Task brief:
Nothing but the lines from the one with "purukaulakorut (1008, 1027)" through the final line of the entries below should be written out, each exactly as given.
——
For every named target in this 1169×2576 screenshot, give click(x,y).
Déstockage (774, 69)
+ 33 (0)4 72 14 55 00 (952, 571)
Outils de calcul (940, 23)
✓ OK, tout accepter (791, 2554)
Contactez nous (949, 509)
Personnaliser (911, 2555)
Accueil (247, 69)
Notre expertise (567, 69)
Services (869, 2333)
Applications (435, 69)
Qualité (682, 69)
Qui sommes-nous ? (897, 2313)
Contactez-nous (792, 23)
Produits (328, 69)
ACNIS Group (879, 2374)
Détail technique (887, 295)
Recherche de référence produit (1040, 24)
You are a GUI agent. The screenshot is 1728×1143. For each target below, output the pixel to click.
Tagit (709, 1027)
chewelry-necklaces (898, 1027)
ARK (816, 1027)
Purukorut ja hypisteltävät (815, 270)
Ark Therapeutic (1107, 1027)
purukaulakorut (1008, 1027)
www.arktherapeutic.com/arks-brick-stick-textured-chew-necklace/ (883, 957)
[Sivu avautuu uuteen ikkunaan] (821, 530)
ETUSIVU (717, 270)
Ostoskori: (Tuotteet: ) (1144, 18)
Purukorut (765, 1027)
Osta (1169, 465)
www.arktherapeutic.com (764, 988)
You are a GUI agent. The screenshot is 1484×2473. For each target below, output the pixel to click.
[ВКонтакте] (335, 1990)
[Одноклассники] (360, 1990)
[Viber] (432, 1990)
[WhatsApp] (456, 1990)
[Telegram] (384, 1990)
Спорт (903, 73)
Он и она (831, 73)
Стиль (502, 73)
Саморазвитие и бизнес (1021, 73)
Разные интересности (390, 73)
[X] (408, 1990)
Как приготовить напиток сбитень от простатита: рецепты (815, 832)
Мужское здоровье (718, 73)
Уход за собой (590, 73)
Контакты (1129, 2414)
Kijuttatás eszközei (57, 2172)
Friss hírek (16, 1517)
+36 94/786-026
——
Response:
purukaulakorut (1008, 1027)
www.arktherapeutic.com/arks-brick-stick-textured-chew-necklace/ (883, 957)
[Sivu avautuu uuteen ikkunaan] (821, 530)
ETUSIVU (717, 270)
Ostoskori: (Tuotteet: ) (1144, 18)
Purukorut (765, 1027)
Osta (1169, 465)
www.arktherapeutic.com (764, 988)
You are a GUI agent. The screenshot is 1484×2473. For each target below, output the pixel to click.
[ВКонтакте] (335, 1990)
[Одноклассники] (360, 1990)
[Viber] (432, 1990)
[WhatsApp] (456, 1990)
[Telegram] (384, 1990)
Спорт (903, 73)
Он и она (831, 73)
Стиль (502, 73)
Саморазвитие и бизнес (1021, 73)
Разные интересности (390, 73)
[X] (408, 1990)
Как приготовить напиток сбитень от простатита: рецепты (815, 832)
Мужское здоровье (718, 73)
Уход за собой (590, 73)
Контакты (1129, 2414)
Kijuttatás eszközei (57, 2172)
Friss hírek (16, 1517)
+36 94/786-026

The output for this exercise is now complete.